§ Exercise materials:
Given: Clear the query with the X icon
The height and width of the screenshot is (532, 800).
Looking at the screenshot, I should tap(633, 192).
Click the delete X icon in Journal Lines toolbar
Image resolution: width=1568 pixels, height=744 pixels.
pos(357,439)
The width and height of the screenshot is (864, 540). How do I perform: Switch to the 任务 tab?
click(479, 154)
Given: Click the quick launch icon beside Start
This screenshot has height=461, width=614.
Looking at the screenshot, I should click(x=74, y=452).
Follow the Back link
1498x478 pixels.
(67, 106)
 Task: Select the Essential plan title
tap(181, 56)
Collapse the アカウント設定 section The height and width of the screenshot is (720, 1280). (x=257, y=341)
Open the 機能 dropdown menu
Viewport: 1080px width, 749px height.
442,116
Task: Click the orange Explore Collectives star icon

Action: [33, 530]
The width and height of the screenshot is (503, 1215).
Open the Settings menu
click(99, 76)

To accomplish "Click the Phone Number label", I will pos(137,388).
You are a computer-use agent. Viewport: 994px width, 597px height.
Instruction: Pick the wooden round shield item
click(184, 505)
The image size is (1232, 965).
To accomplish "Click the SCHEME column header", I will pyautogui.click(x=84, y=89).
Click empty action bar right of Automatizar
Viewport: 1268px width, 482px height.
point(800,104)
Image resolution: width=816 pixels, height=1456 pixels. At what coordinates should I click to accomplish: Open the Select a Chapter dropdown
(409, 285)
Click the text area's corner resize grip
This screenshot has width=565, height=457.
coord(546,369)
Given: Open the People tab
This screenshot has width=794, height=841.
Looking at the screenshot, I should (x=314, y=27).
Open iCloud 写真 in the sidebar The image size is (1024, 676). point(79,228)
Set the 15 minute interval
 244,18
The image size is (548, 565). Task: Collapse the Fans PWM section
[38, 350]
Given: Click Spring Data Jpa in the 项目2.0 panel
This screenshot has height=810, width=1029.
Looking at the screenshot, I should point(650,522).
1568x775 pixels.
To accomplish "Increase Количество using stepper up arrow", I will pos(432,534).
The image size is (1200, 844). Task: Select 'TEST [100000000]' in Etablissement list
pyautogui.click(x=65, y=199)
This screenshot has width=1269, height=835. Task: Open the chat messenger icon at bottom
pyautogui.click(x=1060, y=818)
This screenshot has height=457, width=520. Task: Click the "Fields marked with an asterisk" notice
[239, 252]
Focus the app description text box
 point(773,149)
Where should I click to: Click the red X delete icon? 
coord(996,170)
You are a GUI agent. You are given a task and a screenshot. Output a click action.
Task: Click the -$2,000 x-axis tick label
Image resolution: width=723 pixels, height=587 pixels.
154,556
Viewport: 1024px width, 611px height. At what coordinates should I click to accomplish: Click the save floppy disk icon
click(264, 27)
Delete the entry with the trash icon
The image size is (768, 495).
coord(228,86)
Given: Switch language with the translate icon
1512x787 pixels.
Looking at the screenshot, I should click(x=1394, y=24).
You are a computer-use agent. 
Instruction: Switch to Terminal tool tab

§ What to work on:
Every line above is to be transcribed exactly, with nothing missed.

§ Answer section:
Given: Clear the query with the X icon
The height and width of the screenshot is (532, 800).
Looking at the screenshot, I should tap(633, 192).
Click the delete X icon in Journal Lines toolbar
Image resolution: width=1568 pixels, height=744 pixels.
pos(357,439)
The width and height of the screenshot is (864, 540). How do I perform: Switch to the 任务 tab?
click(479, 154)
Given: Click the quick launch icon beside Start
This screenshot has height=461, width=614.
Looking at the screenshot, I should click(x=74, y=452).
Follow the Back link
1498x478 pixels.
(67, 106)
 Task: Select the Essential plan title
tap(181, 56)
Collapse the アカウント設定 section The height and width of the screenshot is (720, 1280). (x=257, y=341)
Open the 機能 dropdown menu
Viewport: 1080px width, 749px height.
442,116
Task: Click the orange Explore Collectives star icon

Action: [33, 530]
The width and height of the screenshot is (503, 1215).
Open the Settings menu
click(99, 76)

To accomplish "Click the Phone Number label", I will pos(137,388).
You are a computer-use agent. Viewport: 994px width, 597px height.
Instruction: Pick the wooden round shield item
click(184, 505)
The image size is (1232, 965).
To accomplish "Click the SCHEME column header", I will pyautogui.click(x=84, y=89).
Click empty action bar right of Automatizar
Viewport: 1268px width, 482px height.
point(800,104)
Image resolution: width=816 pixels, height=1456 pixels. At what coordinates should I click to accomplish: Open the Select a Chapter dropdown
(409, 285)
Click the text area's corner resize grip
This screenshot has width=565, height=457.
coord(546,369)
Given: Open the People tab
This screenshot has width=794, height=841.
Looking at the screenshot, I should (x=314, y=27).
Open iCloud 写真 in the sidebar The image size is (1024, 676). point(79,228)
Set the 15 minute interval
 244,18
The image size is (548, 565). Task: Collapse the Fans PWM section
[38, 350]
Given: Click Spring Data Jpa in the 项目2.0 panel
This screenshot has height=810, width=1029.
Looking at the screenshot, I should point(650,522).
1568x775 pixels.
To accomplish "Increase Количество using stepper up arrow", I will pos(432,534).
The image size is (1200, 844). Task: Select 'TEST [100000000]' in Etablissement list
pyautogui.click(x=65, y=199)
This screenshot has width=1269, height=835. Task: Open the chat messenger icon at bottom
pyautogui.click(x=1060, y=818)
This screenshot has height=457, width=520. Task: Click the "Fields marked with an asterisk" notice
[239, 252]
Focus the app description text box
 point(773,149)
Where should I click to: Click the red X delete icon? 
coord(996,170)
You are a GUI agent. You are given a task and a screenshot. Output a click action.
Task: Click the -$2,000 x-axis tick label
Image resolution: width=723 pixels, height=587 pixels.
154,556
Viewport: 1024px width, 611px height. At what coordinates should I click to accomplish: Click the save floppy disk icon
click(264, 27)
Delete the entry with the trash icon
The image size is (768, 495).
coord(228,86)
Given: Switch language with the translate icon
1512x787 pixels.
Looking at the screenshot, I should click(x=1394, y=24).
You are a computer-use agent. 
Instruction: Switch to Terminal tool tab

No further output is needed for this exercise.